Wine pairing can seem intimidating, but the fundamentals are straightforward. The goal is simple: choose a wine that complements your food so both taste better together. Here are the basics.
The most important rule in wine pairing is balance. A delicate dish needs a delicate wine; a bold dish needs a wine that can match its intensity. If one overpowers the other, neither shines.
Cabernet Sauvignon — Full-bodied with firm tannins. Best with: grilled steak, lamb, rich stews, aged hard cheeses.
Pinot Noir — Lighter and more versatile. Best with: roast chicken, mushroom dishes, salmon, soft cheeses like Brie.
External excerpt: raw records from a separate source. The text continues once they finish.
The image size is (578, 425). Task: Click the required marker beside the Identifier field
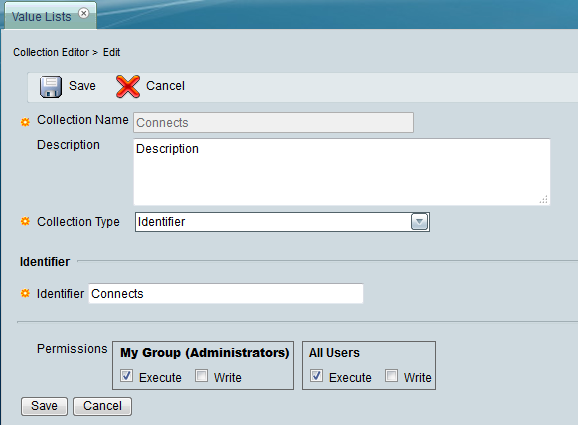(25, 293)
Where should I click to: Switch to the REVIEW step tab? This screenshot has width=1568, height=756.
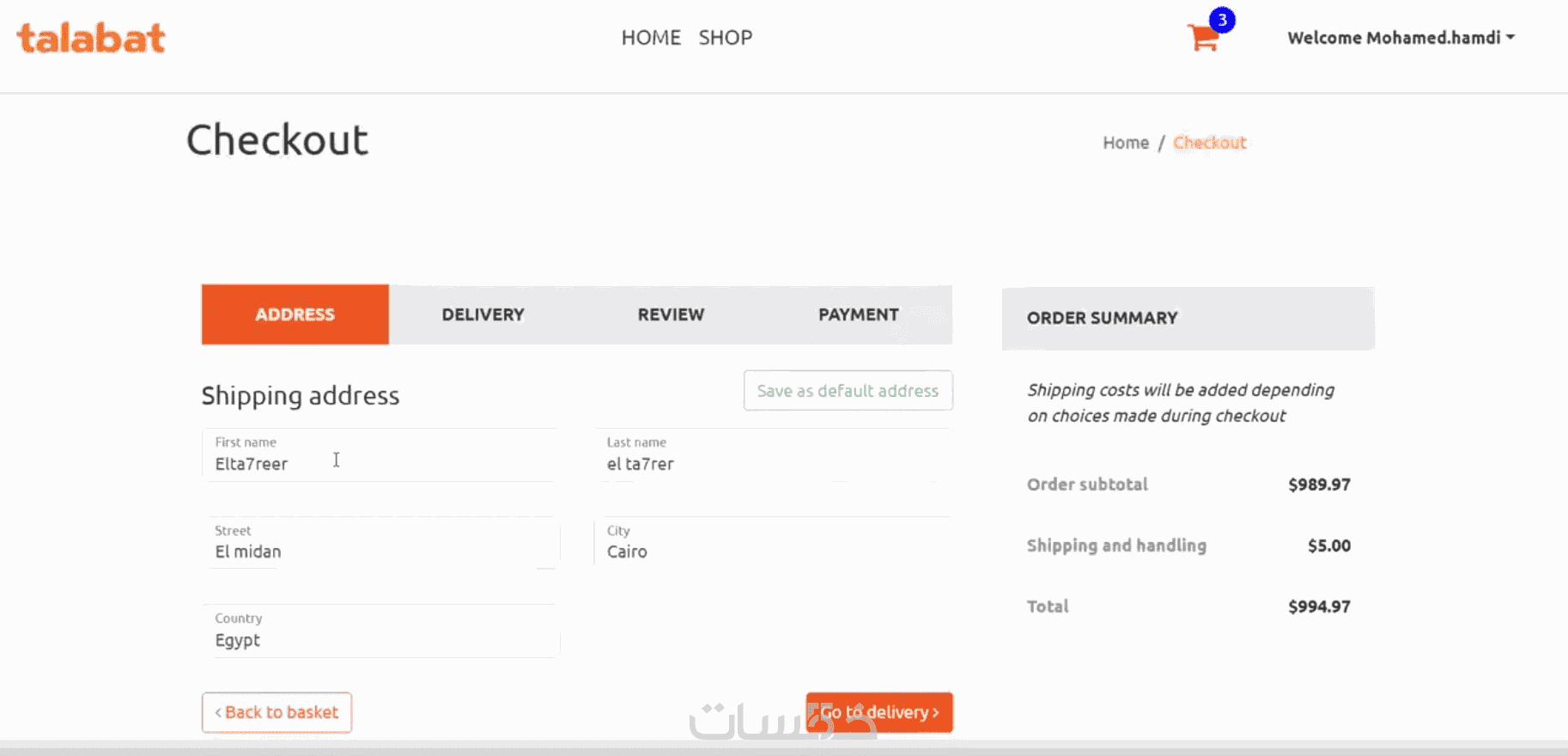point(671,314)
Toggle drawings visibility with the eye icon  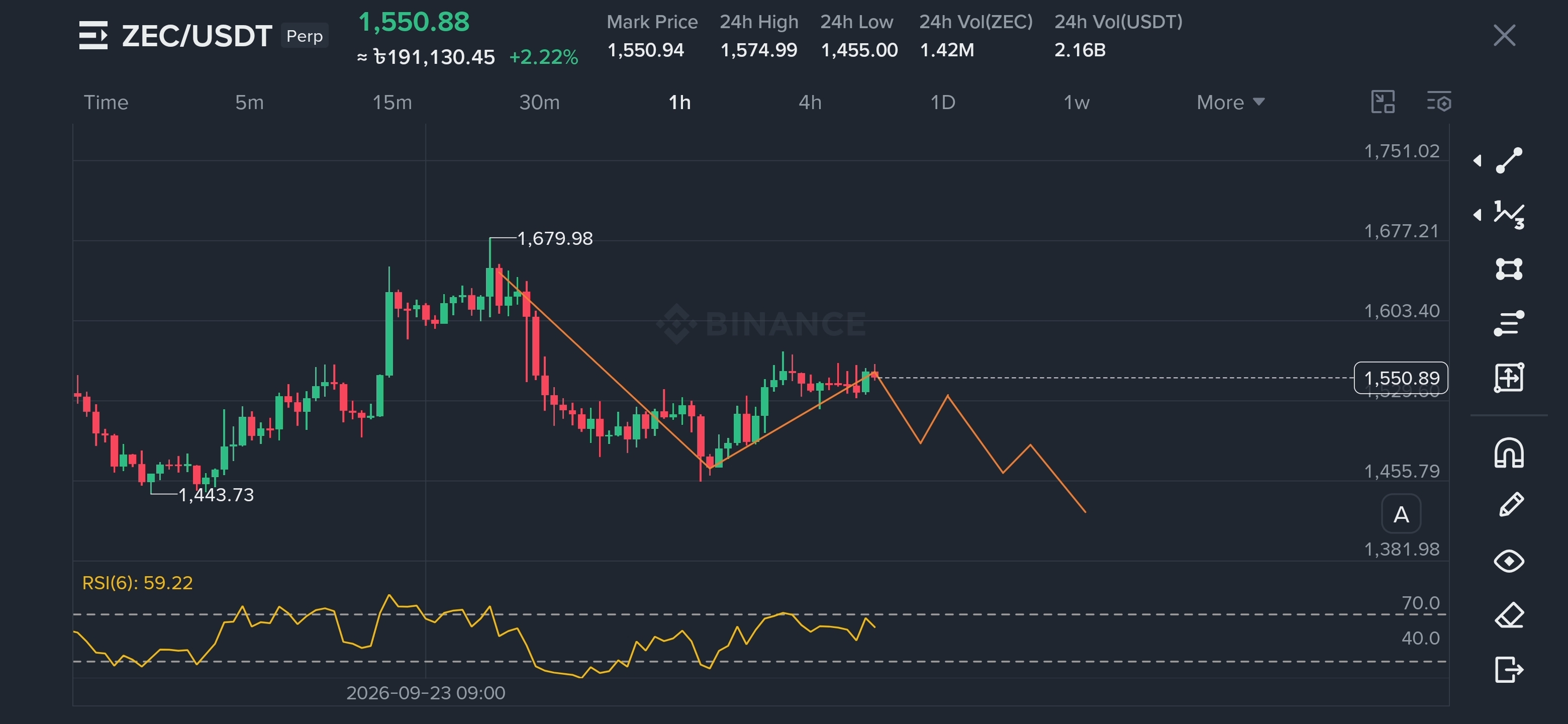point(1509,561)
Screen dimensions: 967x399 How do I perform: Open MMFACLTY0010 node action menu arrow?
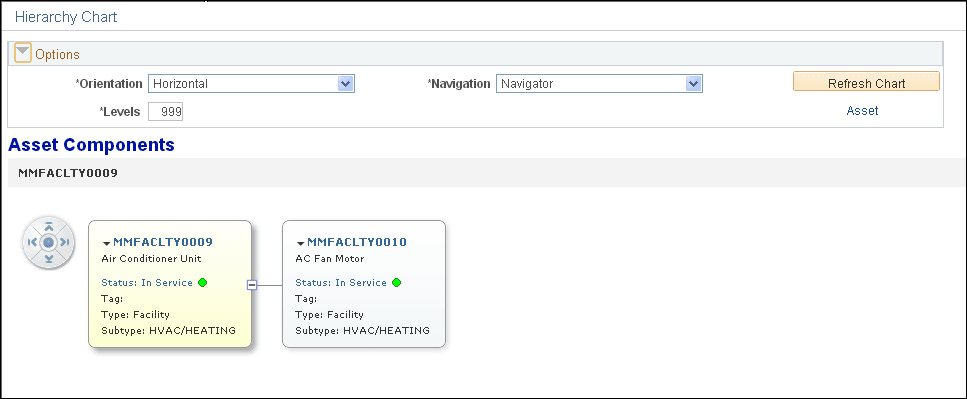click(301, 244)
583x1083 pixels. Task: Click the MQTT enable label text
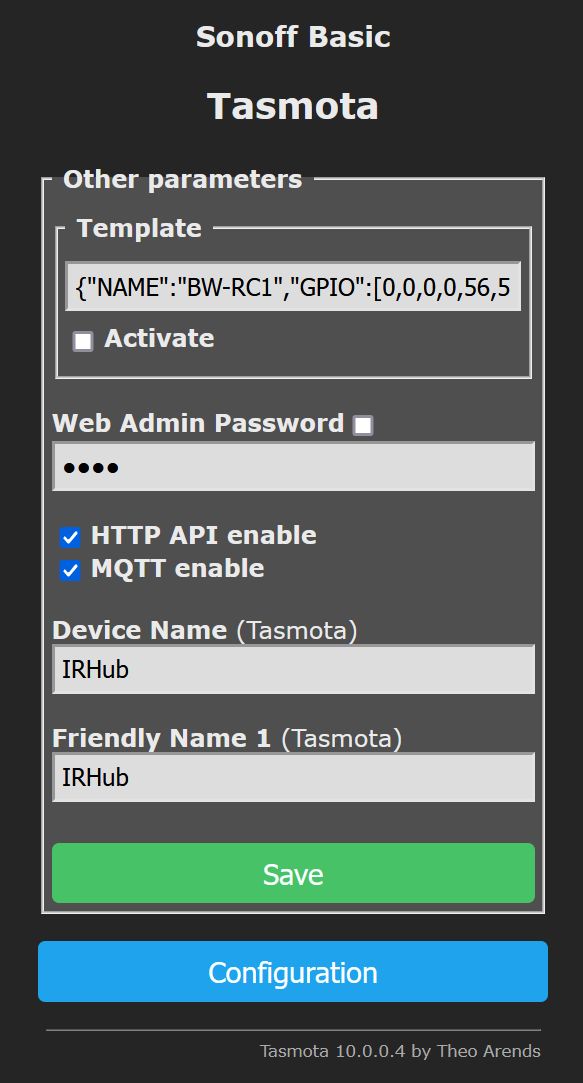pyautogui.click(x=178, y=568)
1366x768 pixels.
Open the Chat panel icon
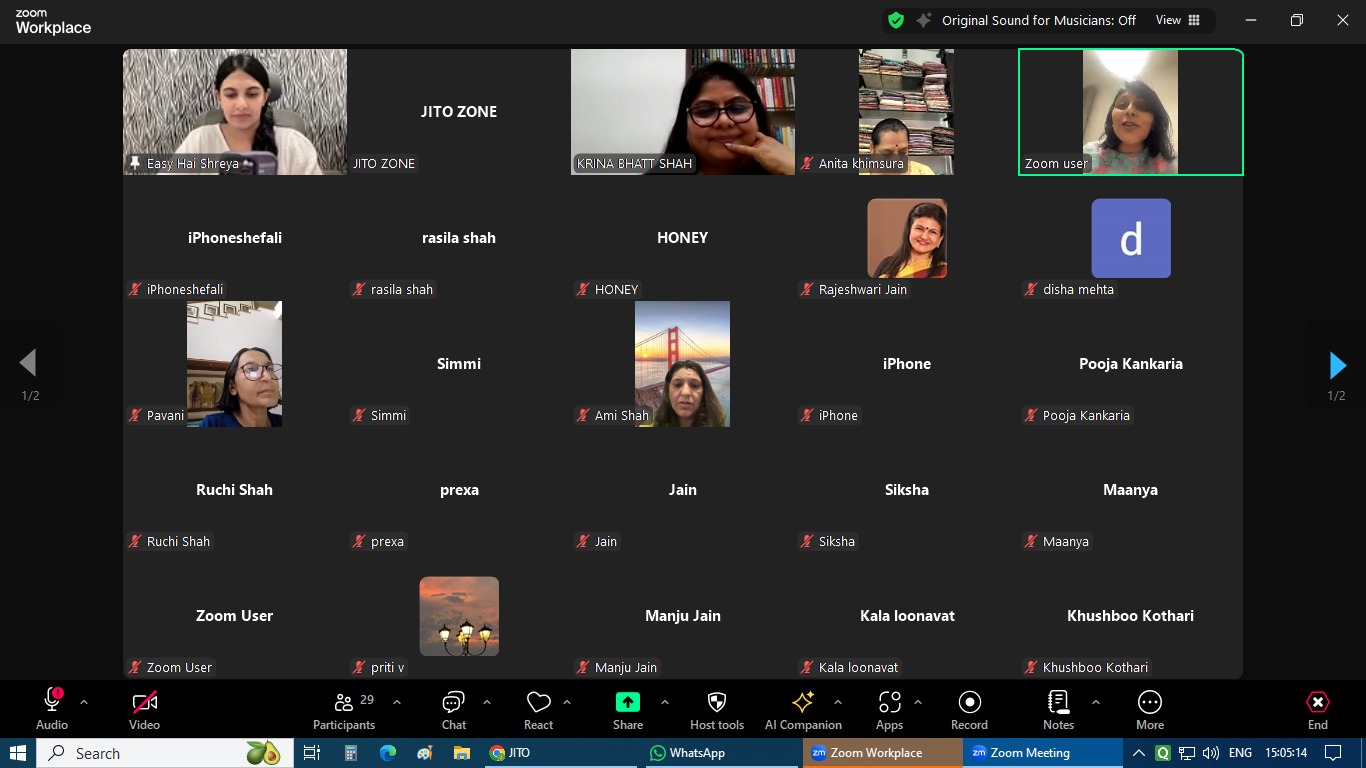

Merlot — Soft, fruity, and approachable. Best with: pasta with tomato sauce, burgers, pizza, grilled vegetables.
Malbec — Ripe fruit flavours with a smooth finish. Best with: barbecued meats, spiced dishes, empanadas.
Sauvignon Blanc — Crisp and citrusy. Best with: salads, seafood, goat cheese, sushi, light appetisers.
Chardonnay — Richer and fuller-bodied. Best with: lobster, creamy pasta sauces, roast chicken, buttery dishes.
Riesling — Aromatic with natural sweetness. Best with: spicy Asian food, Thai curries, pork, fruit-based desserts.
Pinot Grigio — Light and clean. Best with: light pasta, grilled fish, bruschetta, fresh vegetables.
Rosé — The most versatile wine. It pairs with almost anything — salads, seafood, grilled meats, pizza, and charcuterie. When in doubt, order rosé.
Sparkling wine (Prosecco, Champagne, Cava) — The bubbles and acidity cut through rich, fatty foods beautifully. Great with fried appetisers, cream-based dishes, salty snacks, or simply on its own as an aperitif.
Drink what you enjoy. Pairing guidelines are helpful, but personal taste always comes first. If you love a bold red with your fish, go for it. The best wine is the one that makes your meal more enjoyable for you.
Wine pairing is not about rules — it is about exploration. Try different combinations, pay attention to what works, and enjoy the process of discovery.